### Document extract

┏━━

The lead single, "If I Could," was released in December 2014 and was premiered in Rolling Stone.  That month the album was made available for pre-order on American Laundromat Records with an announced release date of  February 17, 2015. The band announced they would tour the United States in support of the album throughout February, visiting cities on both coasts and in the midwest, and appearing at the Bowery Ballroom in New York City, and The Roxy Theatre in Los Angeles.

In late December 2014, Stereogum named the album "one of their most anticipated albums of 2015," and on January 4, 2015, Consequence of Sound named it "one of the 50 most anticipated albums of 2015." On January 9, 2015, Hatfield was featured at Nylon.com, which wrote that the upcoming album came off as "unforced, and with its sly lyrics and mega-hooky coffeehouse-grunge aesthetic." The album's second single "Ordinary Guy" premiered on Consequence of Sound on January 14, 2015.

Recent collaborations and solo work 
In 2015, Hatfield and Paul Westerberg announced that they have formed a new group, called the I Don't Cares.  They released the album Wild Stab in 2016.

┗━━

### Written instruction 1
Decide whether each statement agrees with the excerpt, answering yes or no and quoting the words that settle it: (a) "If I Could" premiered in Rolling Stone; (b) "Ordinary Guy" premiered on Stereogum; (c) the I Don't Cares released Wild Stab in 2015.
### Written instruction 2
Name every media outlet (magazine or website) that the excerpt mentions.

### Collected material
┏━━

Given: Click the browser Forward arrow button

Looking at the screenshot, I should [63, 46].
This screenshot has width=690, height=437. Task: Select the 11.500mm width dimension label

┗━━

### Worked answer 1
(a) Yes: "was premiered in Rolling Stone."
(b) No: "premiered on Consequence of Sound on January 14, 2015."
(c) No: "They released the album Wild Stab in 2016."

### Worked answer 2
Rolling Stone, Stereogum, Consequence of Sound, Nylon.com